Women in Science 2018, le ricercatrici premiate

Women in Science è un'iniziativa promossa dalla Foundation L’Oréal e dall’Unesco per dare valore alle donne di scienza: ecco le storie delle cinque ricercatrici premiate quest'anno

Il Male Champions for Women in Science è un'iniziativa promossa dalla Foundation L’Oréal e dall’Unesco per aiutare le donne ad esprimersi nel campo nella scienza e a raggiungere i risultati che meritano. Vengono stanziati dei fondi che diventano borse di studio per delle talentuose scienziate, per dargli l’opportunità di lavorare ai loro progetti potendo contare su dei fondi, dato che la ricerca è l’ennesima “vittima” della crisi economica. Nel corso degli anni sono state date 3100 borse di studio a scienziate in vari campi e in tutto il mondo. Tre di queste, Ada Yonath, Elizabeth Blackburn, Christiane Nusslein-Volhard, hanno vinto il Premio Nobel rispettivamente per la chimica, la biologia e la medicina.

Women in Science 2018

Quest’anno sono state premiate cinque donne: un premio alla carriera e quattro a talentuose ricercatrici in campo medico. Mee-Man Chang è una paleontologa cinese di 82 anni che ha lavorato all’estrazione e alla classificazione dei fossili, lei e il suo team non potevano contare neanche su un’automobile ed ogni reperto lo dovevano portare a mano fino alla stazione dei treni più vicina. Mee-Man Chang voleva fare medicina ma la sua famiglia decise di mandarla a Mosca a studiare paleontologia, dopo anni a fare questo lavoro, è stata riportata in Cina a lavorare nei campi. Il premio che le hanno donate è un riscatto e un riconoscimento per l’immenso lavoro che ha fatto.

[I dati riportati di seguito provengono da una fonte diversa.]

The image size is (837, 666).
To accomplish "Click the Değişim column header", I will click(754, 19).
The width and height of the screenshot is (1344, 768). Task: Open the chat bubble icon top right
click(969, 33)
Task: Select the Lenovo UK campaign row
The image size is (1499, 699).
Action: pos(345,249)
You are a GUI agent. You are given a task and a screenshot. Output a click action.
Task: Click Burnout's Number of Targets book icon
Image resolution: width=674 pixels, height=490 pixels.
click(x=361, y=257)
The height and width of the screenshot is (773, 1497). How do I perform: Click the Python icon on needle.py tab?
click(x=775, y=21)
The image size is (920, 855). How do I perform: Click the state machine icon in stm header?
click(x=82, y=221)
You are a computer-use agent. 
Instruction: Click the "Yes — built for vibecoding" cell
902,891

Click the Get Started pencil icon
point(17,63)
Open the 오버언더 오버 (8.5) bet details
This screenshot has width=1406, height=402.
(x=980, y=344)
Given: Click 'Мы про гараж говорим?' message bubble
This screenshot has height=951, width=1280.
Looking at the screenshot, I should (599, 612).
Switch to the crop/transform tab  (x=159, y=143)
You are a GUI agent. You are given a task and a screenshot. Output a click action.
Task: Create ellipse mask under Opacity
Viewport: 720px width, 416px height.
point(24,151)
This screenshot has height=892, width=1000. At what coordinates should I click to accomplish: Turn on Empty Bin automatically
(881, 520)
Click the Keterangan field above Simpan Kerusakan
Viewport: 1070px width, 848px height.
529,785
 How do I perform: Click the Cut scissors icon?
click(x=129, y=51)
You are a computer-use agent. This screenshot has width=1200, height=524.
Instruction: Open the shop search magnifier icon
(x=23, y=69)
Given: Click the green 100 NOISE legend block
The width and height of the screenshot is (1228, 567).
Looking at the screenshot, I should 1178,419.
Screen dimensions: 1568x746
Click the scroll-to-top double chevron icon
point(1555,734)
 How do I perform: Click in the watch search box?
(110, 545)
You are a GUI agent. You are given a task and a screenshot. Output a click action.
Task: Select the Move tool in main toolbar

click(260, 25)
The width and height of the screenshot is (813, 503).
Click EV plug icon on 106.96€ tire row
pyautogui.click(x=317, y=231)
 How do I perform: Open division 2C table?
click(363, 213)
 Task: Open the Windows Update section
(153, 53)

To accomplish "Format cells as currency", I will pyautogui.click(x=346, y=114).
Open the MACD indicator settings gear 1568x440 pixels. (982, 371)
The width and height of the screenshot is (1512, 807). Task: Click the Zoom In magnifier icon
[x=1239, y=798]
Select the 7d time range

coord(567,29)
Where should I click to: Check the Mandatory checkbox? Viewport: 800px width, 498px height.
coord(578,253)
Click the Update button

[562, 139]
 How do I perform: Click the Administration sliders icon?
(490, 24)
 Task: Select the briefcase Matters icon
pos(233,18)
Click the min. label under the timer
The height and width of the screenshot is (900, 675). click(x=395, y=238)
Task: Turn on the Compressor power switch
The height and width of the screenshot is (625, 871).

Le quattro donne premiate sono scienziate che nel corso degli ultimi anni hanno fatto delle ricerche particolarmente importanti. Caroline Dean si occupa di biologia molecolare, invece Janet Rossant è una ragazza inglese che lavora a Toronto e svolge studi nel campo della genetica. Amy T. Austin è un’ecologa che lavora in Patagonia dive studia il rapporto tra il suolo e i cambiamenti climatici. Infine c’è Heather Zar che è una bravissima pediatra dell’Università di Cape Town che ha inventato degli speciali inalatori, ricavati da bottigliette di plastica riciclate, che porteranno le cure per l’asma anche nei paesi più poveri, dove anche una patologia che altrove è perfettamente curabile, o che almeno che si può tenere sotto controllo, lì diventa letale.